# START OF Records for this exercise

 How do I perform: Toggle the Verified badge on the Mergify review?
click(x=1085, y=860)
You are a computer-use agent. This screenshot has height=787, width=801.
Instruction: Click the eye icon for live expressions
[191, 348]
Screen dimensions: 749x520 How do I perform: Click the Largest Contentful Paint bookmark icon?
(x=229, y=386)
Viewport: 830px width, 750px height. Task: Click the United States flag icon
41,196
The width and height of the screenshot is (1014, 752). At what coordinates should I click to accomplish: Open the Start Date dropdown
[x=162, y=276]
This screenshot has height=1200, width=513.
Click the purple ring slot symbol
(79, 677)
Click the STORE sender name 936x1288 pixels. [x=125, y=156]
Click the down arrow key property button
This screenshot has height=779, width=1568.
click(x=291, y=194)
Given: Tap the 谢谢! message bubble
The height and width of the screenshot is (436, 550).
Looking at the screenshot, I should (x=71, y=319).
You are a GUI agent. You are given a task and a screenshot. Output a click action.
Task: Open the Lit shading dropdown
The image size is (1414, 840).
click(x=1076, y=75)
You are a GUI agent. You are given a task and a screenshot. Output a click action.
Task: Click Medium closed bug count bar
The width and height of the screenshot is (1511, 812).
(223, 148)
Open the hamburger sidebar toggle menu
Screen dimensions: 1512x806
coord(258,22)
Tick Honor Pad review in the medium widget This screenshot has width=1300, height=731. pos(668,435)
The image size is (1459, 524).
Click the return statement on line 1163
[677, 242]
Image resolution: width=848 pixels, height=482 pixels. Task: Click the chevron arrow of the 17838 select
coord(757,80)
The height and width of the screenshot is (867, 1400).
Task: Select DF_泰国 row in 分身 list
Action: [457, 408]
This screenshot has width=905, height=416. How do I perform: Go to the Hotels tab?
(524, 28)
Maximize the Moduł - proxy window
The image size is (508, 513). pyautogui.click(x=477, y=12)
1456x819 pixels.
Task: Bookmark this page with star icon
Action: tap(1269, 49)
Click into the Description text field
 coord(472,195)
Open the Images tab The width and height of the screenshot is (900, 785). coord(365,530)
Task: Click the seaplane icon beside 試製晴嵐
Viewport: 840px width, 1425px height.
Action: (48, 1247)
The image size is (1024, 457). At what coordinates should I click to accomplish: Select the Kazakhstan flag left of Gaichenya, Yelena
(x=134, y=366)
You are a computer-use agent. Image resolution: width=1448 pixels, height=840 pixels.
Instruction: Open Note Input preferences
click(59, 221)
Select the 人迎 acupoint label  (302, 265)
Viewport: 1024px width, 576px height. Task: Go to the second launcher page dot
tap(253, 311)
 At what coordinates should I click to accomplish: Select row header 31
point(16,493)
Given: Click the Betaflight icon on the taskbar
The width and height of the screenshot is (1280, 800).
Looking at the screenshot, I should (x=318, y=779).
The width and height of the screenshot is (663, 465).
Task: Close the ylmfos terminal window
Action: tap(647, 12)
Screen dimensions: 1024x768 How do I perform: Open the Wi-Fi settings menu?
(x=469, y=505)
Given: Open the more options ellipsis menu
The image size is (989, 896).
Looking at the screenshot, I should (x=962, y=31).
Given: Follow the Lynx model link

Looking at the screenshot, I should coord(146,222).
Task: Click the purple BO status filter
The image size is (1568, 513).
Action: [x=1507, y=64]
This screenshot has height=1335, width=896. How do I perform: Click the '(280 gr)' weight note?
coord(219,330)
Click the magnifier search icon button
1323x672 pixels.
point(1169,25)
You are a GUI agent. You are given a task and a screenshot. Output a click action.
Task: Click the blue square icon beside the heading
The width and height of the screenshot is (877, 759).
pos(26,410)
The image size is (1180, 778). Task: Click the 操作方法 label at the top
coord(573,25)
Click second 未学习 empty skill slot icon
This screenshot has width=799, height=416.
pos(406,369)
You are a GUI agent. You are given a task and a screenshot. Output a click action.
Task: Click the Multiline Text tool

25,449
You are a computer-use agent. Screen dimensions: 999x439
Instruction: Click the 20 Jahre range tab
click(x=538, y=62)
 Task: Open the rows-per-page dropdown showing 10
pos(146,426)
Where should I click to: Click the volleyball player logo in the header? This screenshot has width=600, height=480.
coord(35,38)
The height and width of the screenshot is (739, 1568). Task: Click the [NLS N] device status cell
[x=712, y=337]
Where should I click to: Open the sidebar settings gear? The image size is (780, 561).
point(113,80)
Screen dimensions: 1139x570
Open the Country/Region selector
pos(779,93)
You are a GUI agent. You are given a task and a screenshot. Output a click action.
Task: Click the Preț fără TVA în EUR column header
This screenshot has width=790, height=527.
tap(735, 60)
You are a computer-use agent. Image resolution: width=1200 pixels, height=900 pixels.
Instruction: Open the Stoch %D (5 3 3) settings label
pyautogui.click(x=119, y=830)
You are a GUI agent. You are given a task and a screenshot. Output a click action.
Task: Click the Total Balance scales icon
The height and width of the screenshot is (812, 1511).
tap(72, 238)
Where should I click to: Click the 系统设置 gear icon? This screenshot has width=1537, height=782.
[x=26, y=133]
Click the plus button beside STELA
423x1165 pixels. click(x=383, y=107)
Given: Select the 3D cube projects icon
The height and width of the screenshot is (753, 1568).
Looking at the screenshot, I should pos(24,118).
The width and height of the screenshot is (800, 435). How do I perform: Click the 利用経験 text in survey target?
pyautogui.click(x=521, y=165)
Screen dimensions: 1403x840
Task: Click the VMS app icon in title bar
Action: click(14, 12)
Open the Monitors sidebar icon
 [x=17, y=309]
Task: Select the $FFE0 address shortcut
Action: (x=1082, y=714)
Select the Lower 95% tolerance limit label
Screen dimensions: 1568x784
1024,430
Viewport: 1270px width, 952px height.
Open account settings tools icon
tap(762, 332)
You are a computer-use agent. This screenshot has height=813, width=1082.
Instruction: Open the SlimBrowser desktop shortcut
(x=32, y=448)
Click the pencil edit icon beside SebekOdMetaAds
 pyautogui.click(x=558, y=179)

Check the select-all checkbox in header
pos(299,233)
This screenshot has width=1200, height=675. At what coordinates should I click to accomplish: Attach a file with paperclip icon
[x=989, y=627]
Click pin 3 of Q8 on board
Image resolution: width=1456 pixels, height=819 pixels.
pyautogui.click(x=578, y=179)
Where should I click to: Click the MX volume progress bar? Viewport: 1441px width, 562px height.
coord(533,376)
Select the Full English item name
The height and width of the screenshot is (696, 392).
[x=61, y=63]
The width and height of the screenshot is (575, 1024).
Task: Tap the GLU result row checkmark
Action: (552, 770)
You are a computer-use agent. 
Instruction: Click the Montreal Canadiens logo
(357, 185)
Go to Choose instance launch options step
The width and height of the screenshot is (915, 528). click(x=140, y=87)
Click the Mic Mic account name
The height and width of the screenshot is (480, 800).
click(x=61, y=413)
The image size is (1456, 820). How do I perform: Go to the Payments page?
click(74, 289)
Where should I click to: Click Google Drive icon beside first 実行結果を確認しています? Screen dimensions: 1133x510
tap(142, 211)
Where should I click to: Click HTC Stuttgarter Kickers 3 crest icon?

# END OF Records for this exercise

__Written request__. Reproduce all the material above, swapping every "computer-use agent" for "desktop automation agent" and leaving everything else as it is.

__Answer for the task__.
 How do I perform: Toggle the Verified badge on the Mergify review?
click(x=1085, y=860)
You are a desktop automation agent. This screenshot has height=787, width=801.
Instruction: Click the eye icon for live expressions
[191, 348]
Screen dimensions: 749x520 How do I perform: Click the Largest Contentful Paint bookmark icon?
(x=229, y=386)
Viewport: 830px width, 750px height. Task: Click the United States flag icon
41,196
The width and height of the screenshot is (1014, 752). At what coordinates should I click to accomplish: Open the Start Date dropdown
[x=162, y=276]
This screenshot has height=1200, width=513.
Click the purple ring slot symbol
(79, 677)
Click the STORE sender name 936x1288 pixels. [x=125, y=156]
Click the down arrow key property button
This screenshot has height=779, width=1568.
click(x=291, y=194)
Given: Tap the 谢谢! message bubble
The height and width of the screenshot is (436, 550).
Looking at the screenshot, I should (x=71, y=319).
You are a GUI agent. You are given a task and a screenshot. Output a click action.
Task: Open the Lit shading dropdown
The image size is (1414, 840).
click(x=1076, y=75)
You are a GUI agent. You are given a task and a screenshot. Output a click action.
Task: Click Medium closed bug count bar
The width and height of the screenshot is (1511, 812).
(223, 148)
Open the hamburger sidebar toggle menu
Screen dimensions: 1512x806
coord(258,22)
Tick Honor Pad review in the medium widget This screenshot has width=1300, height=731. pos(668,435)
The image size is (1459, 524).
Click the return statement on line 1163
[677, 242]
Image resolution: width=848 pixels, height=482 pixels. Task: Click the chevron arrow of the 17838 select
coord(757,80)
The height and width of the screenshot is (867, 1400).
Task: Select DF_泰国 row in 分身 list
Action: [457, 408]
This screenshot has width=905, height=416. How do I perform: Go to the Hotels tab?
(524, 28)
Maximize the Moduł - proxy window
The image size is (508, 513). pyautogui.click(x=477, y=12)
1456x819 pixels.
Task: Bookmark this page with star icon
Action: tap(1269, 49)
Click into the Description text field
 coord(472,195)
Open the Images tab The width and height of the screenshot is (900, 785). coord(365,530)
Task: Click the seaplane icon beside 試製晴嵐
Viewport: 840px width, 1425px height.
Action: (48, 1247)
The image size is (1024, 457). At what coordinates should I click to accomplish: Select the Kazakhstan flag left of Gaichenya, Yelena
(x=134, y=366)
You are a desktop automation agent. Image resolution: width=1448 pixels, height=840 pixels.
Instruction: Open Note Input preferences
click(59, 221)
Select the 人迎 acupoint label  (302, 265)
Viewport: 1024px width, 576px height. Task: Go to the second launcher page dot
tap(253, 311)
 At what coordinates should I click to accomplish: Select row header 31
point(16,493)
Given: Click the Betaflight icon on the taskbar
The width and height of the screenshot is (1280, 800).
Looking at the screenshot, I should (x=318, y=779).
The width and height of the screenshot is (663, 465).
Task: Close the ylmfos terminal window
Action: tap(647, 12)
Screen dimensions: 1024x768 How do I perform: Open the Wi-Fi settings menu?
(x=469, y=505)
Given: Open the more options ellipsis menu
The image size is (989, 896).
Looking at the screenshot, I should (x=962, y=31).
Given: Follow the Lynx model link

Looking at the screenshot, I should coord(146,222).
Task: Click the purple BO status filter
The image size is (1568, 513).
Action: [x=1507, y=64]
This screenshot has height=1335, width=896. How do I perform: Click the '(280 gr)' weight note?
coord(219,330)
Click the magnifier search icon button
1323x672 pixels.
point(1169,25)
You are a GUI agent. You are given a task and a screenshot. Output a click action.
Task: Click the blue square icon beside the heading
The width and height of the screenshot is (877, 759).
pos(26,410)
The image size is (1180, 778). Task: Click the 操作方法 label at the top
coord(573,25)
Click second 未学习 empty skill slot icon
This screenshot has width=799, height=416.
pos(406,369)
You are a GUI agent. You are given a task and a screenshot. Output a click action.
Task: Click the Multiline Text tool

25,449
You are a desktop automation agent. Screen dimensions: 999x439
Instruction: Click the 20 Jahre range tab
click(x=538, y=62)
 Task: Open the rows-per-page dropdown showing 10
pos(146,426)
Where should I click to: Click the volleyball player logo in the header? This screenshot has width=600, height=480.
coord(35,38)
The height and width of the screenshot is (739, 1568). Task: Click the [NLS N] device status cell
[x=712, y=337]
Where should I click to: Open the sidebar settings gear? The image size is (780, 561).
point(113,80)
Screen dimensions: 1139x570
Open the Country/Region selector
pos(779,93)
You are a GUI agent. You are given a task and a screenshot. Output a click action.
Task: Click the Preț fără TVA în EUR column header
This screenshot has width=790, height=527.
tap(735, 60)
You are a desktop automation agent. Image resolution: width=1200 pixels, height=900 pixels.
Instruction: Open the Stoch %D (5 3 3) settings label
pyautogui.click(x=119, y=830)
You are a GUI agent. You are given a task and a screenshot. Output a click action.
Task: Click the Total Balance scales icon
The height and width of the screenshot is (812, 1511).
tap(72, 238)
Where should I click to: Click the 系统设置 gear icon? This screenshot has width=1537, height=782.
[x=26, y=133]
Click the plus button beside STELA
423x1165 pixels. click(x=383, y=107)
Given: Select the 3D cube projects icon
The height and width of the screenshot is (753, 1568).
Looking at the screenshot, I should pos(24,118).
The width and height of the screenshot is (800, 435). How do I perform: Click the 利用経験 text in survey target?
pyautogui.click(x=521, y=165)
Screen dimensions: 1403x840
Task: Click the VMS app icon in title bar
Action: click(14, 12)
Open the Monitors sidebar icon
 [x=17, y=309]
Task: Select the $FFE0 address shortcut
Action: (x=1082, y=714)
Select the Lower 95% tolerance limit label
Screen dimensions: 1568x784
1024,430
Viewport: 1270px width, 952px height.
Open account settings tools icon
tap(762, 332)
You are a desktop automation agent. This screenshot has height=813, width=1082.
Instruction: Open the SlimBrowser desktop shortcut
(x=32, y=448)
Click the pencil edit icon beside SebekOdMetaAds
 pyautogui.click(x=558, y=179)

Check the select-all checkbox in header
pos(299,233)
This screenshot has width=1200, height=675. At what coordinates should I click to accomplish: Attach a file with paperclip icon
[x=989, y=627]
Click pin 3 of Q8 on board
Image resolution: width=1456 pixels, height=819 pixels.
pyautogui.click(x=578, y=179)
Where should I click to: Click the MX volume progress bar? Viewport: 1441px width, 562px height.
coord(533,376)
Select the Full English item name
The height and width of the screenshot is (696, 392).
[x=61, y=63]
The width and height of the screenshot is (575, 1024).
Task: Tap the GLU result row checkmark
Action: (552, 770)
You are a desktop automation agent. 
Instruction: Click the Montreal Canadiens logo
(357, 185)
Go to Choose instance launch options step
The width and height of the screenshot is (915, 528). click(x=140, y=87)
Click the Mic Mic account name
The height and width of the screenshot is (480, 800).
click(x=61, y=413)
The image size is (1456, 820). How do I perform: Go to the Payments page?
click(74, 289)
Where should I click to: Click Google Drive icon beside first 実行結果を確認しています? Screen dimensions: 1133x510
tap(142, 211)
Where should I click to: Click HTC Stuttgarter Kickers 3 crest icon?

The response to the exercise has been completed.